Un joueur de NFL sur quatre souffre de dégénérescence cérébrale
Au moins un joueur sur quatre de la National Football League (NFL) est atteint de dégénérescence cérébrale, selon une étude récente qui analyse les cerveaux d’anciens joueurs. Ce constat, jugé « alarmant » par Time magazine, met en lumière l’ampleur d’une maladie neurodégénérative qui touche de nombreux athlètes.
L’étude, publiée mardi, s’est concentrée sur les cerveaux de joueurs de la NFL décédés entre 2016 et 2021. Les résultats révèlent qu’un quart de ces joueurs présente des signes d’encéphalopathie traumatique chronique (ETC), une affection liée à des commotions cérébrales répétées et à des chocs sous-concussifs.

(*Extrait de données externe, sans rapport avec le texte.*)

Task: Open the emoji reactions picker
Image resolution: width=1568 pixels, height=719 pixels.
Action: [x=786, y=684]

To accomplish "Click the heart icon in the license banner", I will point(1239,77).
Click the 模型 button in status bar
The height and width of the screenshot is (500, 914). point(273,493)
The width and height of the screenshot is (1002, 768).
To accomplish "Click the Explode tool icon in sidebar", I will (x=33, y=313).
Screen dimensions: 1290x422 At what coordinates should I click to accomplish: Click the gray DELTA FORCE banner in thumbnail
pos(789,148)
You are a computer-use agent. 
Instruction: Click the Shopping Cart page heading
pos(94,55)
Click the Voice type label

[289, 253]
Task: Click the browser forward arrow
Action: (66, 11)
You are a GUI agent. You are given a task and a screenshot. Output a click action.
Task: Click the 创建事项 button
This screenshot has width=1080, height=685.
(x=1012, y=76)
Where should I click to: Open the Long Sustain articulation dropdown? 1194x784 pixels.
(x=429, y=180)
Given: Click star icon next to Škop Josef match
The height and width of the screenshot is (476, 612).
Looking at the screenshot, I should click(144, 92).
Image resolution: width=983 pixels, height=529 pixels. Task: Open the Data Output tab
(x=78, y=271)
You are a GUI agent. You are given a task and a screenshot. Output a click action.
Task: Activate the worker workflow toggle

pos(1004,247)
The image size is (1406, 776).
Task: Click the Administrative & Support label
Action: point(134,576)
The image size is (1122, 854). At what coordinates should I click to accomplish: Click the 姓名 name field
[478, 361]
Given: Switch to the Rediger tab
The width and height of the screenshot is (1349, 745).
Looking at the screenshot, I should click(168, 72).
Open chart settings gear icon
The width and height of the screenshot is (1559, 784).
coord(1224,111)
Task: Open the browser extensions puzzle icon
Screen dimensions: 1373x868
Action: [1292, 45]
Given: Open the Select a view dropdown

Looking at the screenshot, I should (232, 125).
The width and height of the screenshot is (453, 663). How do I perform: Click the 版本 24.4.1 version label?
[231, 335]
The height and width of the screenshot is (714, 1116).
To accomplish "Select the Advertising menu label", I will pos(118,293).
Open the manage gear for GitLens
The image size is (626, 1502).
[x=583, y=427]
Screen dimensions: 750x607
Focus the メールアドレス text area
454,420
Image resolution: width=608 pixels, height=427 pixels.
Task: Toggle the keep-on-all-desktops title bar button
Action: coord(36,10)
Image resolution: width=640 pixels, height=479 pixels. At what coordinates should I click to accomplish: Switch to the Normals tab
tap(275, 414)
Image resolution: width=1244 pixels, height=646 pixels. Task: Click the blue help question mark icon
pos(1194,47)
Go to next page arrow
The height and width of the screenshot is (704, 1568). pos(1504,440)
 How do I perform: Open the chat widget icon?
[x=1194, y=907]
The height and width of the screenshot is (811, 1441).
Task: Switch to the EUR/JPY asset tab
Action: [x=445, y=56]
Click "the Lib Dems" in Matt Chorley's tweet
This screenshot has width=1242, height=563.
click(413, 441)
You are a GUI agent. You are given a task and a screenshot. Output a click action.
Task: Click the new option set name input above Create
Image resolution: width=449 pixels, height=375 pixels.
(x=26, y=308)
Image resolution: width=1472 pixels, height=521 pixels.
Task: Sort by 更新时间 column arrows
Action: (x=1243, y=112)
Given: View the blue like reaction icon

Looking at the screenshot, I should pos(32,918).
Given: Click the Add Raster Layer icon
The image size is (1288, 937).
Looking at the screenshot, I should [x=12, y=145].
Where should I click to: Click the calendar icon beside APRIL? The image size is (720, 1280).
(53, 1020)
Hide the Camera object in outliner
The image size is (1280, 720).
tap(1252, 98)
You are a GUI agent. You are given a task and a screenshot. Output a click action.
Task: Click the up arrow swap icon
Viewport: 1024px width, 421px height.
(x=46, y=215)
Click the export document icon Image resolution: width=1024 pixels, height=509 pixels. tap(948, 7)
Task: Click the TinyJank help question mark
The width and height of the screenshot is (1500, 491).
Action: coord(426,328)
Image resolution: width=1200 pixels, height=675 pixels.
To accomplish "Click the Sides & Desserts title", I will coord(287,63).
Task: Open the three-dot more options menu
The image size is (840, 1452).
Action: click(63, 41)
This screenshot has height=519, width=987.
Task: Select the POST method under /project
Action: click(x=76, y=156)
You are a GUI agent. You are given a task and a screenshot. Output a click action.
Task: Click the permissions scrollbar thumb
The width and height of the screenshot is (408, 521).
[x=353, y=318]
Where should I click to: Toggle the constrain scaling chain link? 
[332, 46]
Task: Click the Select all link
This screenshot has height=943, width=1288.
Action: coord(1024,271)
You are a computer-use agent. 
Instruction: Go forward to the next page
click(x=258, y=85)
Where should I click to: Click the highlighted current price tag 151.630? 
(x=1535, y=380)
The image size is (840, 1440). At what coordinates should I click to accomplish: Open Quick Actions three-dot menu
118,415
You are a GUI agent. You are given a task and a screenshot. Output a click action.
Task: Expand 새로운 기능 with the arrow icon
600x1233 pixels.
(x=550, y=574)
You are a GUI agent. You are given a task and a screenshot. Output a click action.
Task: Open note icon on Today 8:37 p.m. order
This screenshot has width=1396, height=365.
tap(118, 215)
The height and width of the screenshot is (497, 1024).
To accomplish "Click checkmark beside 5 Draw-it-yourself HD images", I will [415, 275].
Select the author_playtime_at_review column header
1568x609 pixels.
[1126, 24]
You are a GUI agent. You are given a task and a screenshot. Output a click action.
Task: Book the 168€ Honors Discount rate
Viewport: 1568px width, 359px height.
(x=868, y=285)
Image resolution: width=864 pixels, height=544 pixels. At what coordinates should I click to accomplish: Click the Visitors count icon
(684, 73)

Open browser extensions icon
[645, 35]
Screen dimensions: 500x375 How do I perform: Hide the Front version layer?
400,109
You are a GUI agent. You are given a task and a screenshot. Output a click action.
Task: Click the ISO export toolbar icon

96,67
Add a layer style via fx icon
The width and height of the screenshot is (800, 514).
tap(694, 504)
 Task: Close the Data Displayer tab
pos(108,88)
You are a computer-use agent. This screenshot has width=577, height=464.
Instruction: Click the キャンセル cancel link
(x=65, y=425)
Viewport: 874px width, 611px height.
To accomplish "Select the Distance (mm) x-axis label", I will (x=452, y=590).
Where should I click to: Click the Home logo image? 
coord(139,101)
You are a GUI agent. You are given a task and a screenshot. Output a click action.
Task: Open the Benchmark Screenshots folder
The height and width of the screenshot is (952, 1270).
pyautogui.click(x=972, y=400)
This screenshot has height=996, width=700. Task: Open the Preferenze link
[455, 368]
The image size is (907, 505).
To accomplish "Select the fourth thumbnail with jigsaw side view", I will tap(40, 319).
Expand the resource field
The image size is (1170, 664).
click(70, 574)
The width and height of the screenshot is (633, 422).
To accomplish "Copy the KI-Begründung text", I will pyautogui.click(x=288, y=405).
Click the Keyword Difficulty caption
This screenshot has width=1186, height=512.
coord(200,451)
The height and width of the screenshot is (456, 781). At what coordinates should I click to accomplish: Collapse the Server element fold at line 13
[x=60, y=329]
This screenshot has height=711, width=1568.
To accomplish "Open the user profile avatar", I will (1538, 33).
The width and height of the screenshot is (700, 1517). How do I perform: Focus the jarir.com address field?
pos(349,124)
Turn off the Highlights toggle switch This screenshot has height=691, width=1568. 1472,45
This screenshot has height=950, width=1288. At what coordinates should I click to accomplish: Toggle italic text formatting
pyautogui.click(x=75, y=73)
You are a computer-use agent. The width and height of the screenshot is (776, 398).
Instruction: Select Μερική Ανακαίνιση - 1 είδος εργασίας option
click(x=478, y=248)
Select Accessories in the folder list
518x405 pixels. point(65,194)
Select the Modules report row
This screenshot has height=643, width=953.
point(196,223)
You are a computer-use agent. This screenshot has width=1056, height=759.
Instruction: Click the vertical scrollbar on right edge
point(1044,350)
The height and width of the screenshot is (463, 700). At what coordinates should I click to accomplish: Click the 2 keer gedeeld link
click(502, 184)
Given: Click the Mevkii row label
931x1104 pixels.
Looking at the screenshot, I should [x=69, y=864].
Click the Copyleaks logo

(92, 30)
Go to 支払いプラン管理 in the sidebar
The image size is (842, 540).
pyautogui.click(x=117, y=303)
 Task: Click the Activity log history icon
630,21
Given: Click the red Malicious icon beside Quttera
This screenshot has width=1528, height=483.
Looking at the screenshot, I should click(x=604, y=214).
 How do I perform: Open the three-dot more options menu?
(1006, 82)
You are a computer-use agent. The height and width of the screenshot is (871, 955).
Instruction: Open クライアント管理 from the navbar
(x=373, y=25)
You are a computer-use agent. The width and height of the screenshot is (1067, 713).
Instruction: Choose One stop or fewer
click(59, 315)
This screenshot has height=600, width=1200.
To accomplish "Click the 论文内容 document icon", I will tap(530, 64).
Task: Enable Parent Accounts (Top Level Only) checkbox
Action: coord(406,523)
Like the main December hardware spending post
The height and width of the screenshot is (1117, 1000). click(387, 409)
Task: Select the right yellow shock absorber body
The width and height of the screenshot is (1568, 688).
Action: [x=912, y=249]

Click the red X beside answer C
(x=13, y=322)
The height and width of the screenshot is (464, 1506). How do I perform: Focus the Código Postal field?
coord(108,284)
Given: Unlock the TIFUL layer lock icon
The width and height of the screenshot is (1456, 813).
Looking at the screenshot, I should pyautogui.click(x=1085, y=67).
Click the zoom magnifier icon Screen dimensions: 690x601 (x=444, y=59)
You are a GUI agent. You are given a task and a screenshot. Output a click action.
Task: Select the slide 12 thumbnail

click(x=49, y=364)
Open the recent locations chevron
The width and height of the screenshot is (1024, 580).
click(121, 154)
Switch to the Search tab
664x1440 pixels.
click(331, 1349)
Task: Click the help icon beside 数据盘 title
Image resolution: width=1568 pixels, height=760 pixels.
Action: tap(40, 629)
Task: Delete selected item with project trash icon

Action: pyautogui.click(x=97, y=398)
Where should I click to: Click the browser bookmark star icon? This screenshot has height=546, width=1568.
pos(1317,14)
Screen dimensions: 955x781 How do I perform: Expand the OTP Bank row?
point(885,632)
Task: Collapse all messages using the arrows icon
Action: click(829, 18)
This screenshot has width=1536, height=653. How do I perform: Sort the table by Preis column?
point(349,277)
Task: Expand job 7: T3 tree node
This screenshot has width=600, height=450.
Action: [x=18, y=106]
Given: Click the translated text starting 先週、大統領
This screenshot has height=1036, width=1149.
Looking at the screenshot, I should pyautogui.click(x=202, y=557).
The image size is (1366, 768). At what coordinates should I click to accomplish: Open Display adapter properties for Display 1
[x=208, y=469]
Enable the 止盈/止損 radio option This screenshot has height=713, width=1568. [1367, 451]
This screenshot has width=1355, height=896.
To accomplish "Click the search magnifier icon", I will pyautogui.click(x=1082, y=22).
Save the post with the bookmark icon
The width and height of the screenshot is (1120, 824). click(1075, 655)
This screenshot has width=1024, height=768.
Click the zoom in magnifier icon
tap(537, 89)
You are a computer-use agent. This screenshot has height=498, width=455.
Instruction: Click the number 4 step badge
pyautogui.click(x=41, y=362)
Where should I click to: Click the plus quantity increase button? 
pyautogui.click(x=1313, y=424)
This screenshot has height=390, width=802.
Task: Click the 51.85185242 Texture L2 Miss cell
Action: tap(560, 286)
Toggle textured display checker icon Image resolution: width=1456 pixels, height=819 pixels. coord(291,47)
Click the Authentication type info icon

Les chercheurs notent que ce chiffre est « très probablement sous-estimé ».
Une maladie cumulative
L’ETC est décrite comme « particulièrement insidieuse » en raison de son caractère cumulatif. Elle peut se développer tout au long d’une carrière sportive, débutant souvent bien avant le recrutement dans la NFL, remontant même à l’enfance, au lycée ou à l’université.
Cette maladie est un enjeu majeur pour le football américain, ayant été mise en lumière dès le début des années 2000. En réponse à l’accroissement des cas d’ETC, la NFL a instauré en 2011 un protocole de gestion des commotions cérébrales. Ce protocole prévoit la mise à l’écart des joueurs présentant des signes de commotion, tels que confusion, amnésie, ataxie ou perte de conscience.